→ Request: Reproduce the lines from the one containing "Screen dimensions: 216x131" through the last line of the items below, both ends included, and omit the pictures from your answer.

→ Data extract:
## START
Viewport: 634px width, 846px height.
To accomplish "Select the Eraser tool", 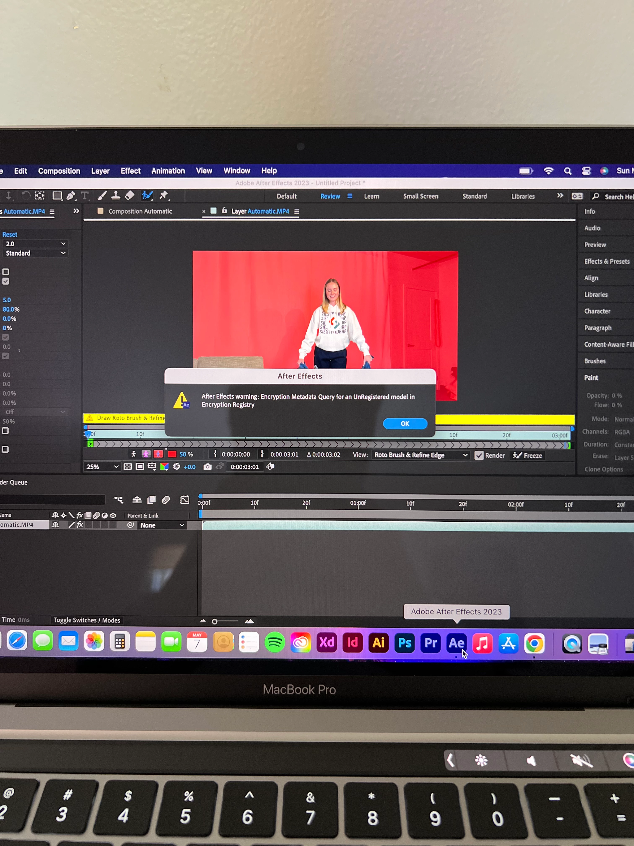I will pyautogui.click(x=130, y=195).
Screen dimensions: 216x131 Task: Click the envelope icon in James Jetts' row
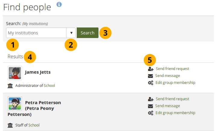150,76
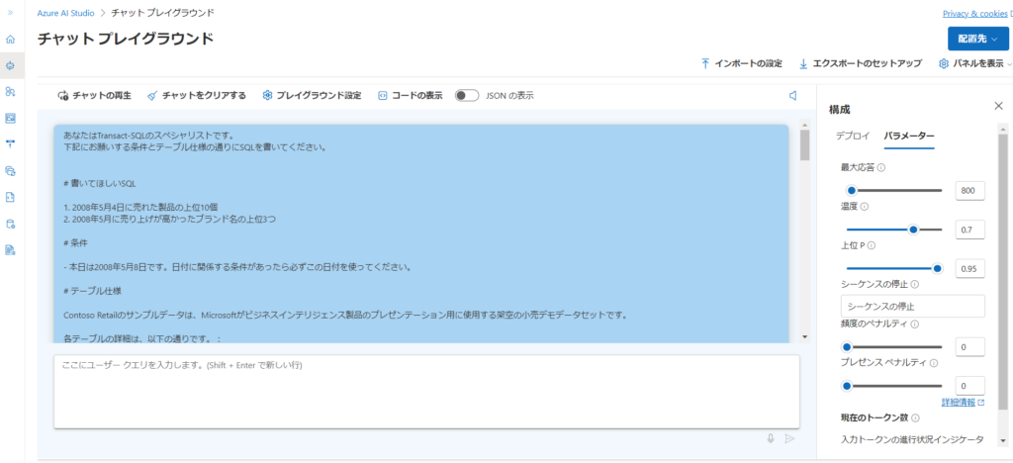Toggle the JSON の表示 switch
This screenshot has height=463, width=1013.
pos(467,96)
## END
→ Full answer:
Screen dimensions: 216x131 Task: Click the envelope icon in James Jetts' row
150,76
Toggle the JSON の表示 switch
This screenshot has height=463, width=1013.
pos(467,96)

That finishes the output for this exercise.